Excerpted records Block Start

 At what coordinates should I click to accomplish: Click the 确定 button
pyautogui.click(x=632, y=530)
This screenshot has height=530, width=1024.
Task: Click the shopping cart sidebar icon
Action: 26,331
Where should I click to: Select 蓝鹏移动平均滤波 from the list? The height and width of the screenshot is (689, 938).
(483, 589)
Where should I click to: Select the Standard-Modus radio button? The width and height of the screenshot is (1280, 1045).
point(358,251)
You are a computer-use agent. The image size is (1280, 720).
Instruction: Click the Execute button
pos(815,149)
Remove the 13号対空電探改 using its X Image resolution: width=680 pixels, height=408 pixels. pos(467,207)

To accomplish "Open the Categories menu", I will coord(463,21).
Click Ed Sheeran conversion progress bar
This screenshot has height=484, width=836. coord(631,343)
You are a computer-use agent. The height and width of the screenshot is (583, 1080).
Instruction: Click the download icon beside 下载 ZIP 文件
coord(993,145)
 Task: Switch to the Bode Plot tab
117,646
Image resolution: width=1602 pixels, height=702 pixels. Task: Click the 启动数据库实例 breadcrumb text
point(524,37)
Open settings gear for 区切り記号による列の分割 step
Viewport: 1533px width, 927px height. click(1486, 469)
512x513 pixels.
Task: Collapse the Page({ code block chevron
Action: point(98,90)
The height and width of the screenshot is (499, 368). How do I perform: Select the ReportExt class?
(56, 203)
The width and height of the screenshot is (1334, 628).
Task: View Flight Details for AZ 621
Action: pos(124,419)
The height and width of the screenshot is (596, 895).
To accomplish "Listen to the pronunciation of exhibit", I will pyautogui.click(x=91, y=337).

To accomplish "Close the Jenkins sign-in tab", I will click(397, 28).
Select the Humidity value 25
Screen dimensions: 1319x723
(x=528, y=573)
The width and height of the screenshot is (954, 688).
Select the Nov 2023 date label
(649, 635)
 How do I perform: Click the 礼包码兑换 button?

Excerpted records Block End

> _Task goal_
For the string "agent", filter the data and copy out each line where it occurs.

> _Task answer_
You are a computer-use agent. The image size is (1280, 720).
You are a computer-use agent. The height and width of the screenshot is (583, 1080).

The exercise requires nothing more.